Document text
MGS: Well, that’s a perfect segue into Empire Builder! So, obviously, it’s a very personal film for you and I would imagine making it was a somewhat cathartic experience as well.

KS: Yeah, it was a really personal film. That’s my real baby that’s in the movie. He’s going to be four next week.

MGS: And that’s some good baby acting too!

KS: Yeah, he’s really very good at acting like a baby.

MGS: Did he take direction well or did he just do whatever he wanted?

KS: No, he did whatever he wanted. We would just put him in the place where he needed to be. He was 10-months-old when we shot the movie so he was super-happy to just sit at a table and eat Cheerios for as long as we needed him to. It was a little stressful and I was conflicted as a mother and a filmmaker. It was a little stressful at the end when he’s naked and she grabs him and is running. We had to shoot that a few times and I think he got stressed out and cried and stuff because why was this person grabbing him, naked, and running? She was, of course, acting as if she was filled with stress, and running, and I think that was stressful for him as a baby. But he’s fine now, he wasn’t traumatized.

Your tasks
[A] In the interview about Empire Builder, how old was the baby when the movie was shot?
[B] Continue the interview about Empire Builder from the point where it stops.

Excerpted records
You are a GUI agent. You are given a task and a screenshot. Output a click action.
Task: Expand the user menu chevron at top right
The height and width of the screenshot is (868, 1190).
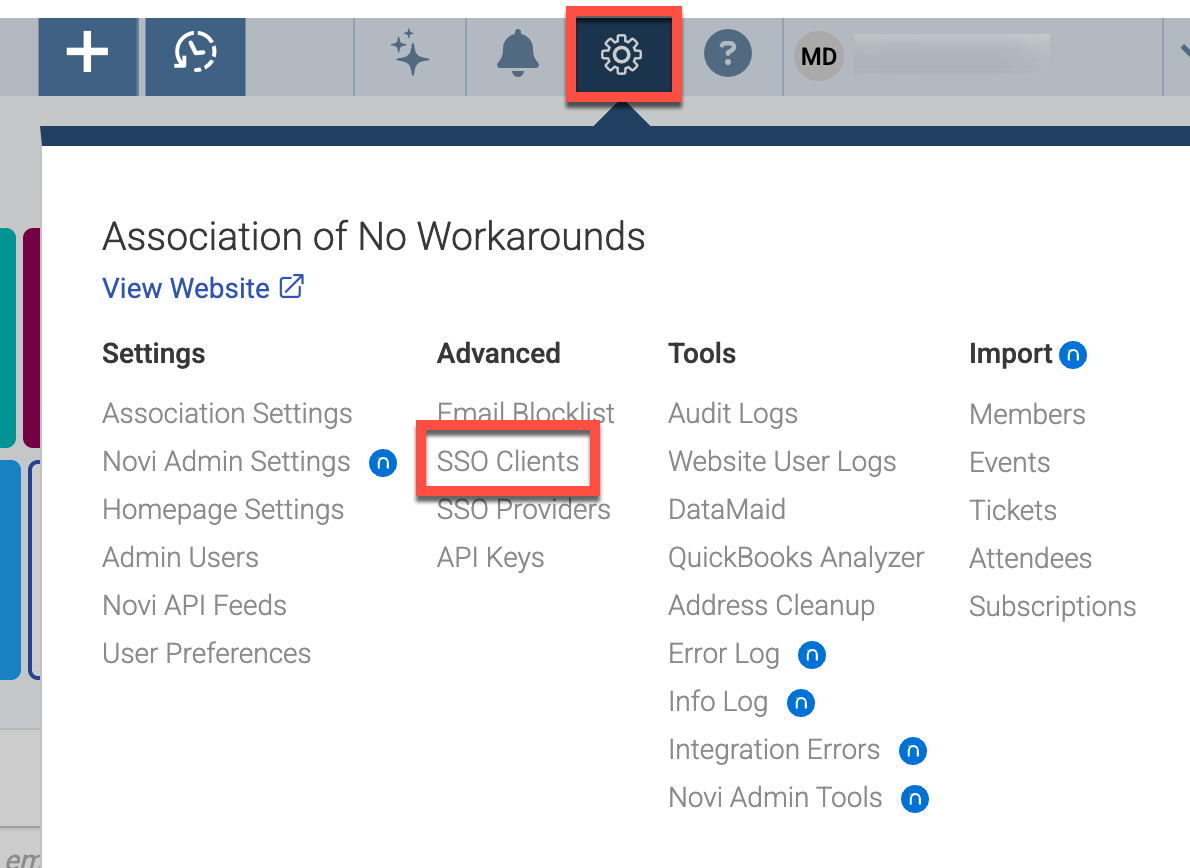(x=1184, y=52)
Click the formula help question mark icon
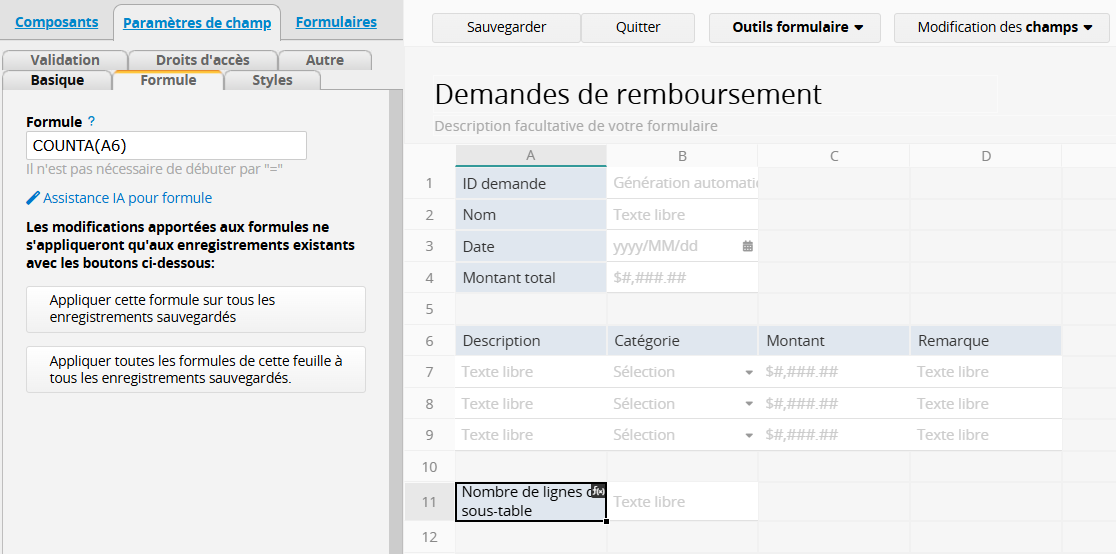The height and width of the screenshot is (554, 1116). coord(92,122)

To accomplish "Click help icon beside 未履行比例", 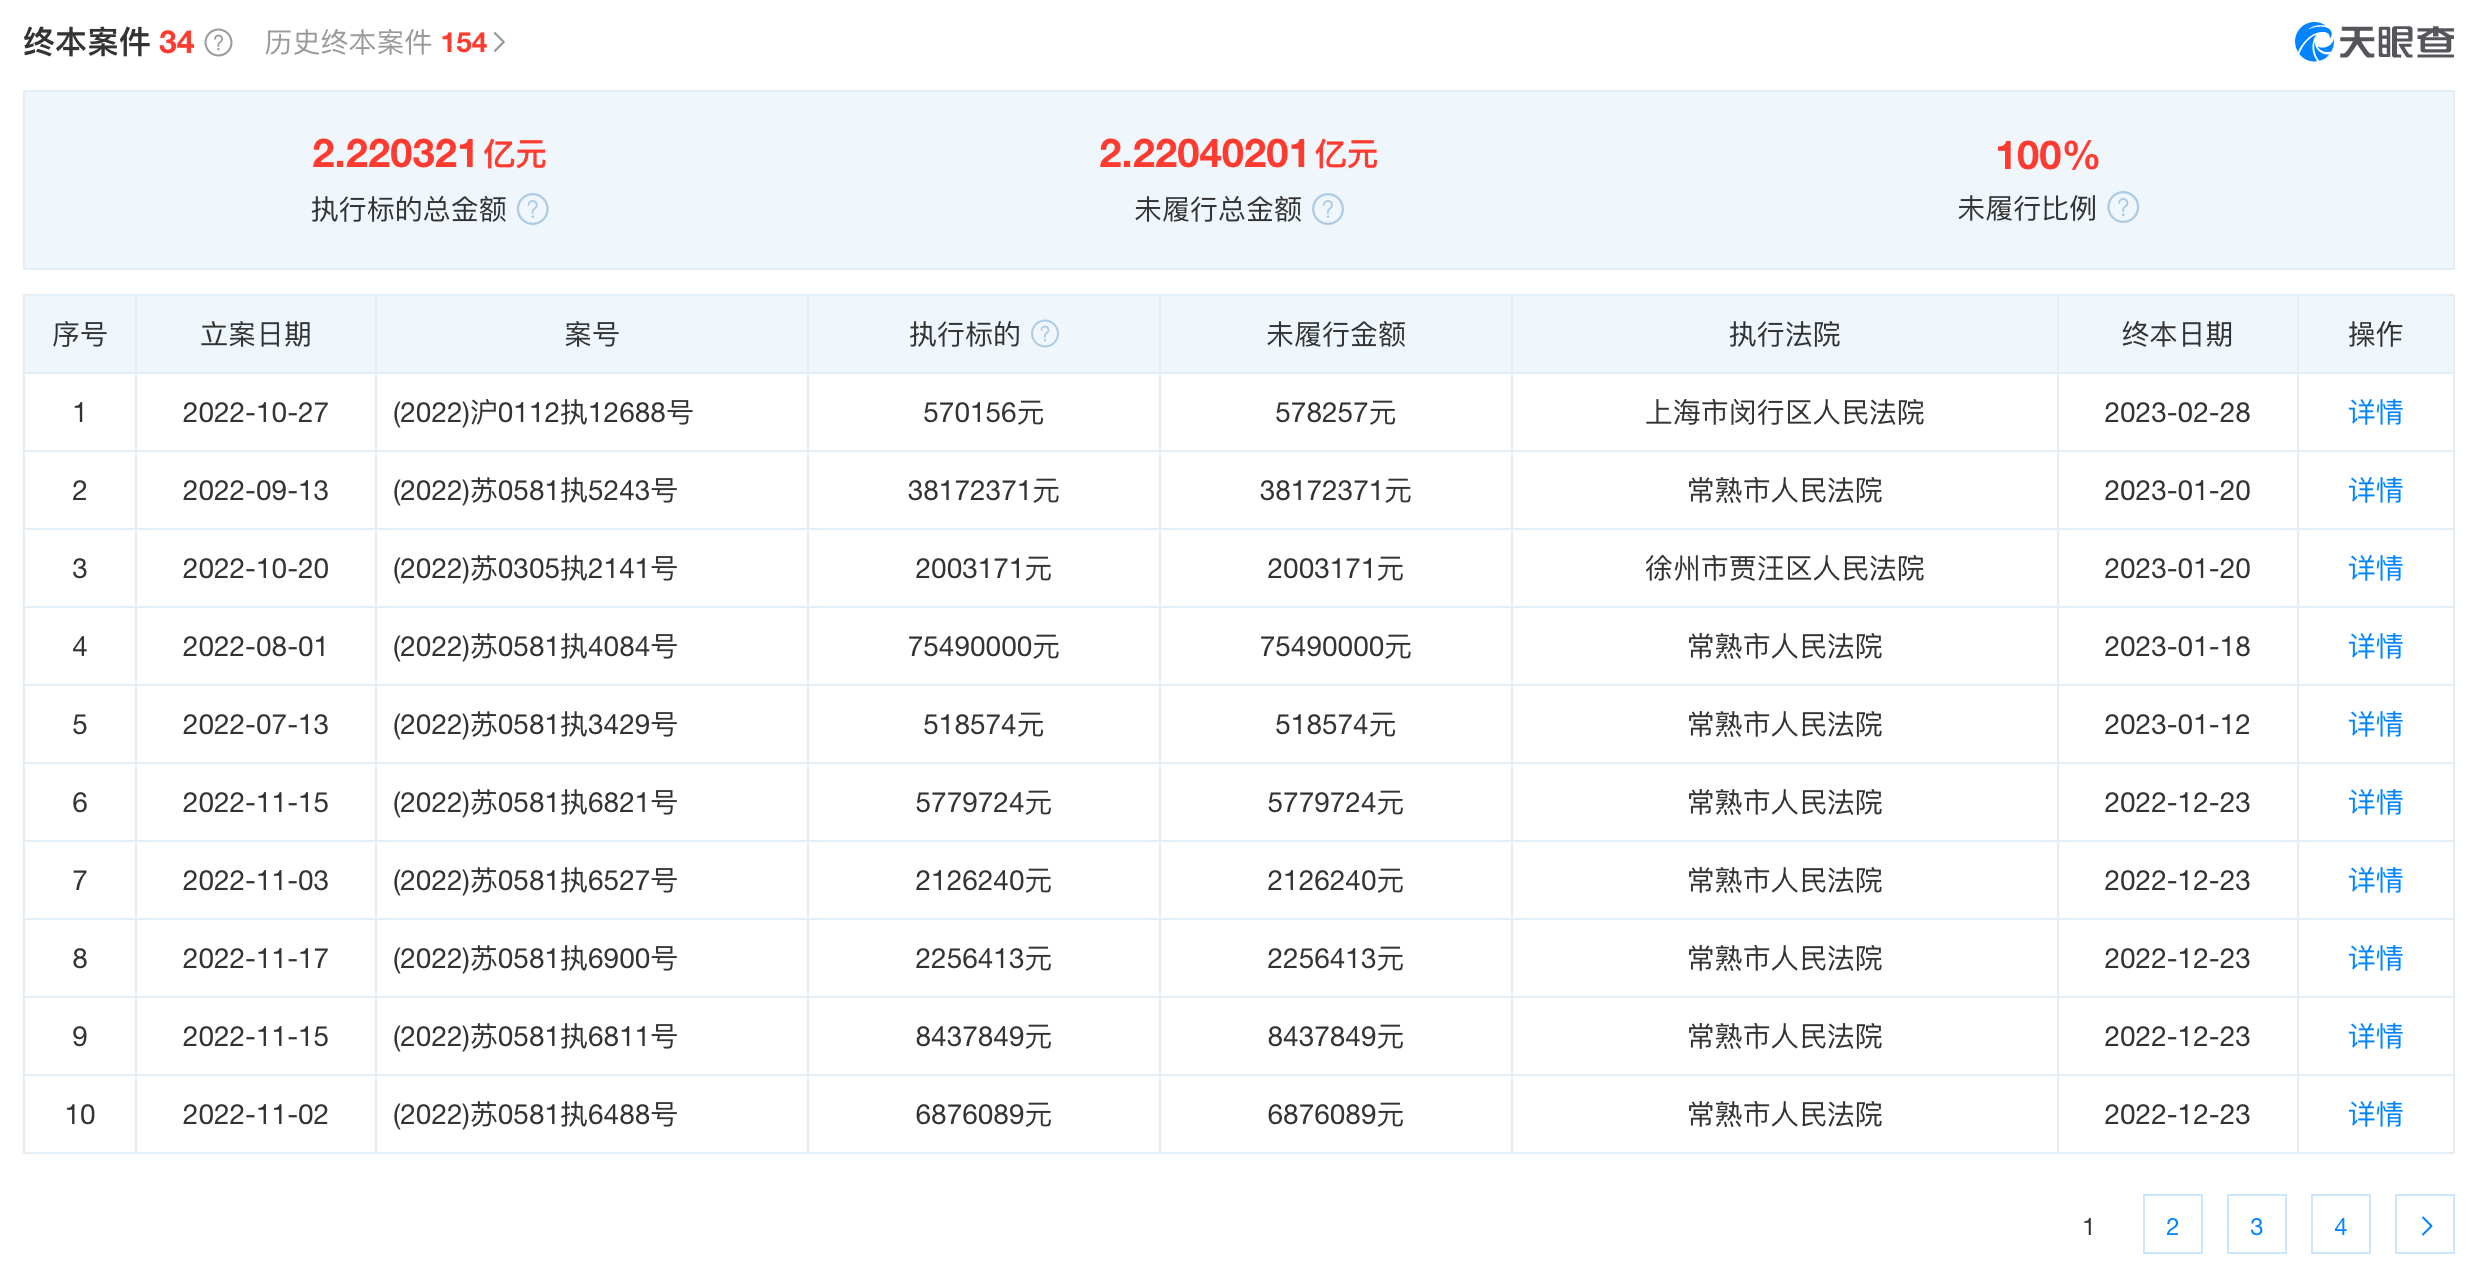I will tap(2122, 208).
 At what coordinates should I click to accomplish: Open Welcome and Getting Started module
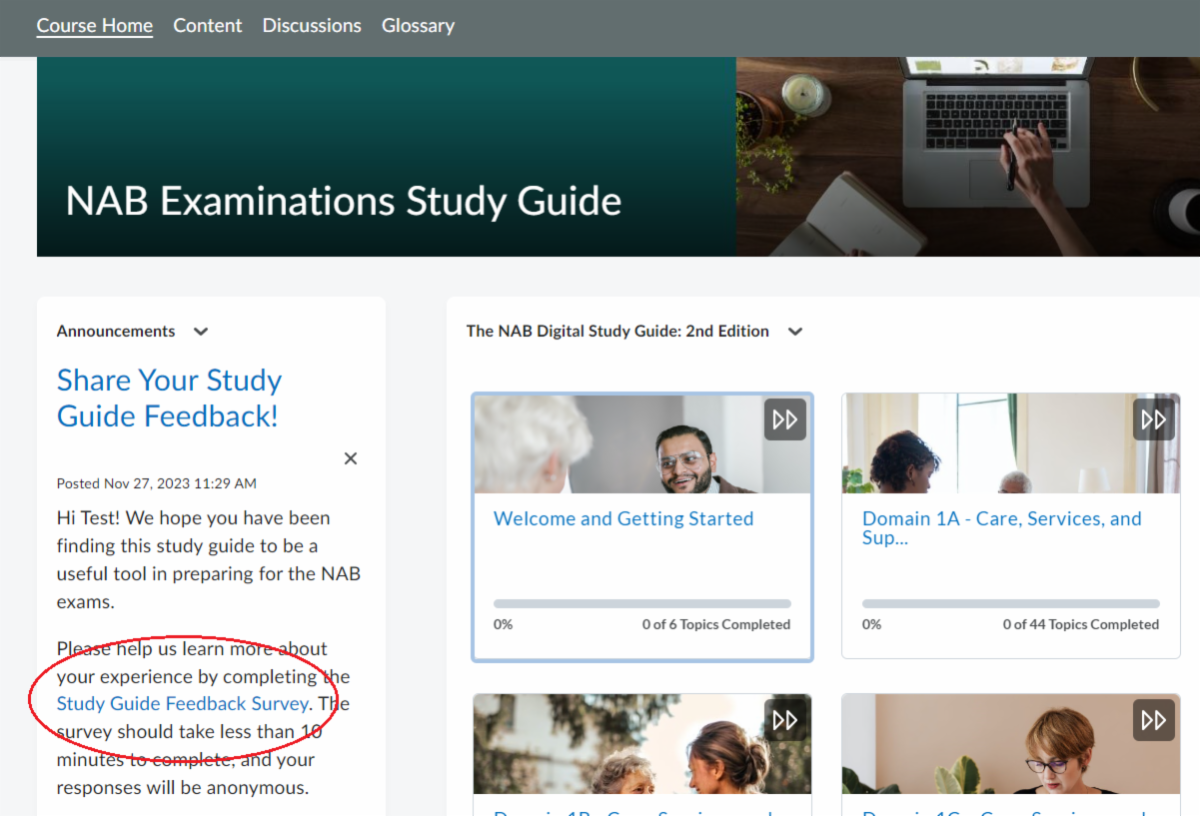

Results of the tasks
[A] He was 10 months old.

[B]
MGS: And that’s the kind of thing where it probably helped that it was your own baby, right? You probably wouldn’t want to use somebody else’s baby.

KS: No, because in the film that I just shot, we had a birth scene where we had to have a newborn baby and make it look like he was being born, and I hated it. It turned out really well but it’s really stressful because they literally don’t know what’s going on and they’re crying. You know, if you have a grown adult you can be like, “Well, they signed up for this.” Like, you know, if this is stressing them out, this is their chosen career path. If they want to act or whatever, they have to deal with this. But with an infant, it’s like you’re using that infant. Yeah, it was easier with my own kid, I think, than with another one.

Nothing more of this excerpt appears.